Exercise goal — Reproduce the entries word for word, beginning at the line that contains "Increase letter spacing with plus button" and stopping after the line that contains "The height and". Leave the pictures out of your answer.

Extracted material —
[BEGIN]
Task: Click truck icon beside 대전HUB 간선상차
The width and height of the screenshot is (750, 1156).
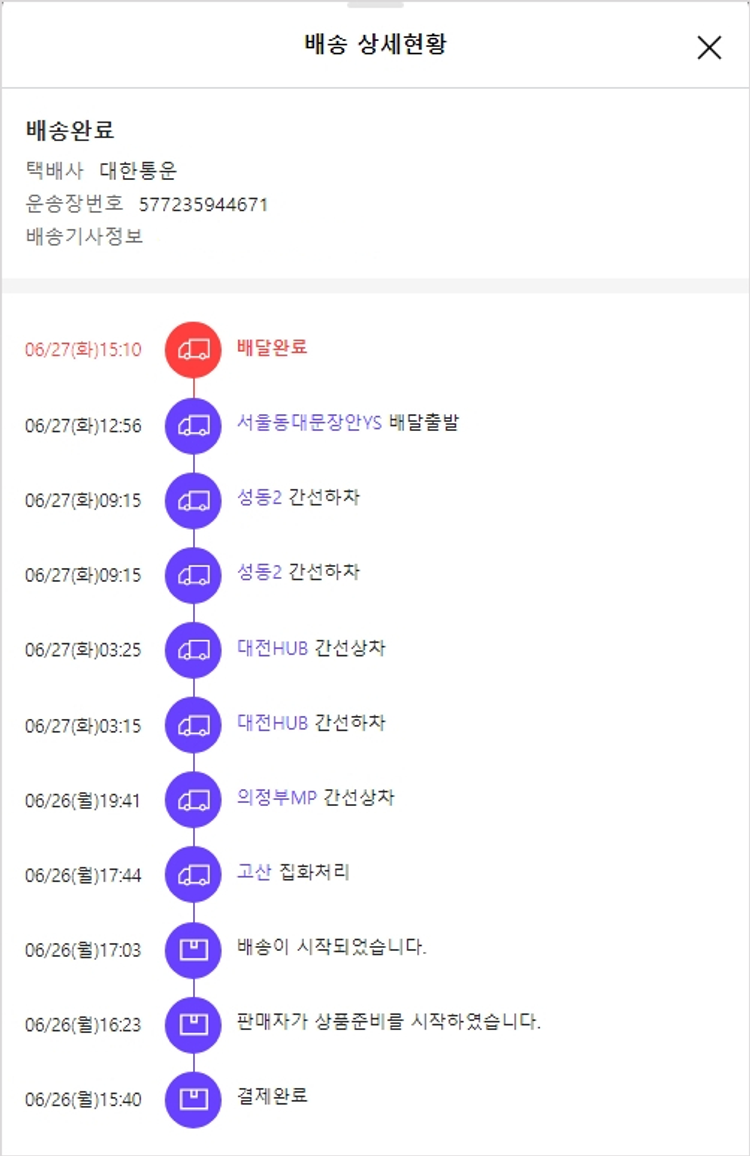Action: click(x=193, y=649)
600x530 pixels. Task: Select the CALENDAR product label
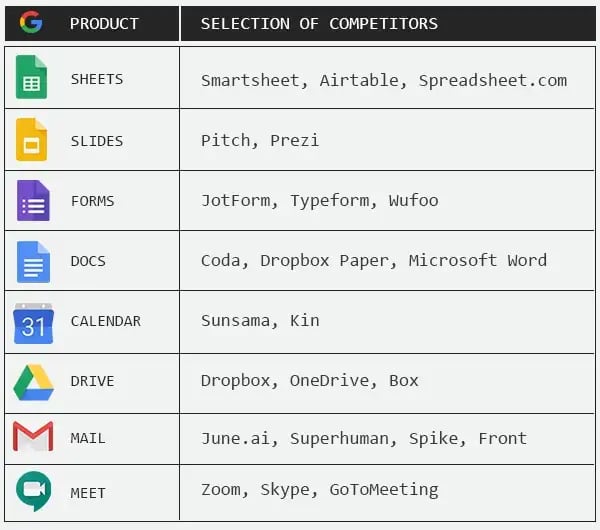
[END]
[BEGIN]
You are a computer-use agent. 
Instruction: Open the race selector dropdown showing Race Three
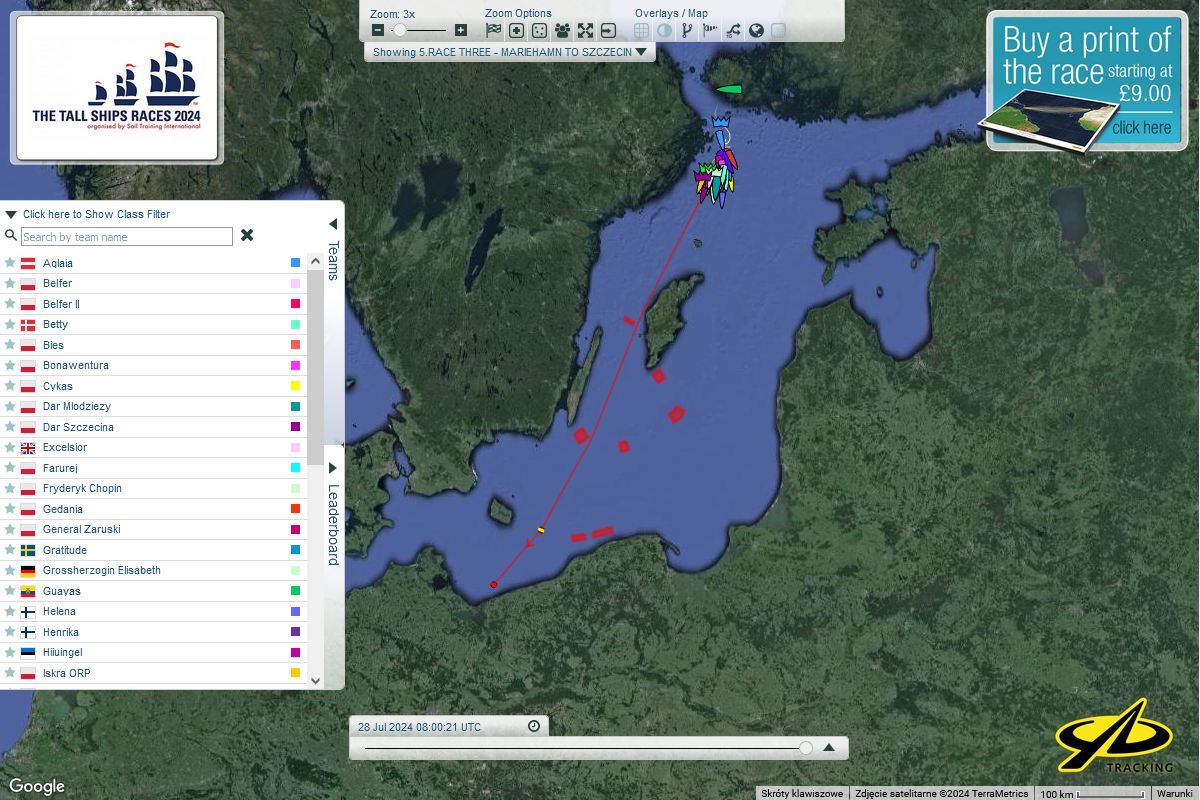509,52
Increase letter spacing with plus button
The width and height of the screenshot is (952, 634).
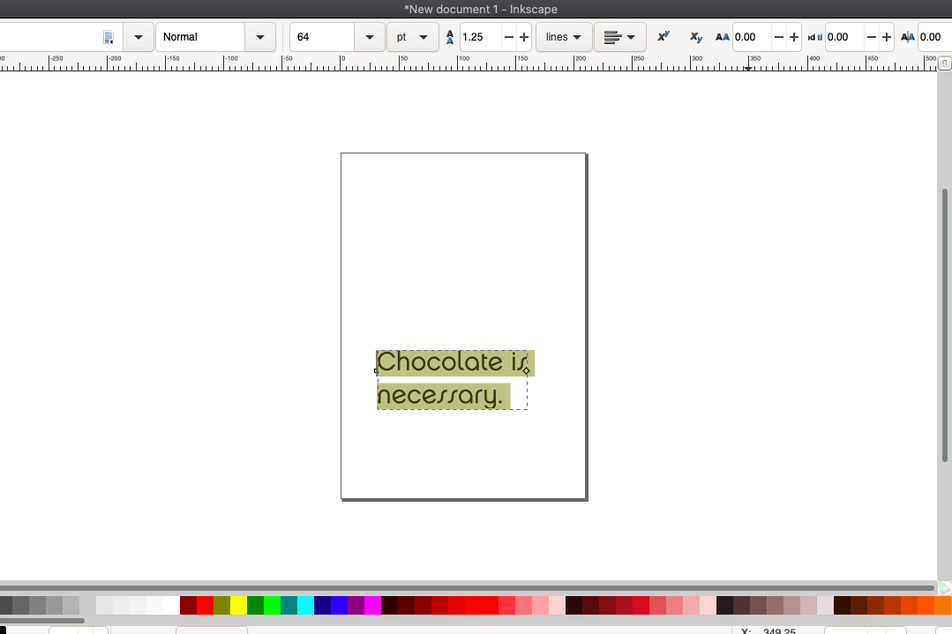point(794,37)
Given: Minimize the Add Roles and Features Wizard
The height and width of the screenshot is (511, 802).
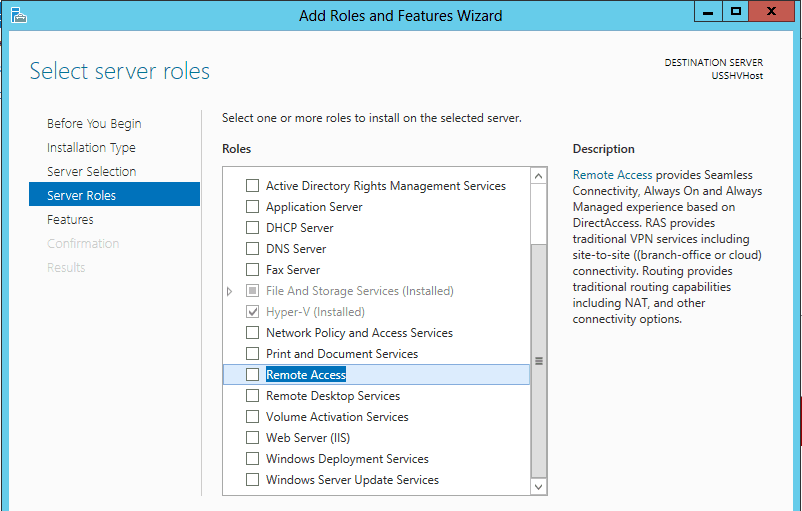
[END]
Answer to the task —
Increase letter spacing with plus button
The width and height of the screenshot is (952, 634).
point(794,37)
Given: Minimize the Add Roles and Features Wizard
The height and width of the screenshot is (511, 802).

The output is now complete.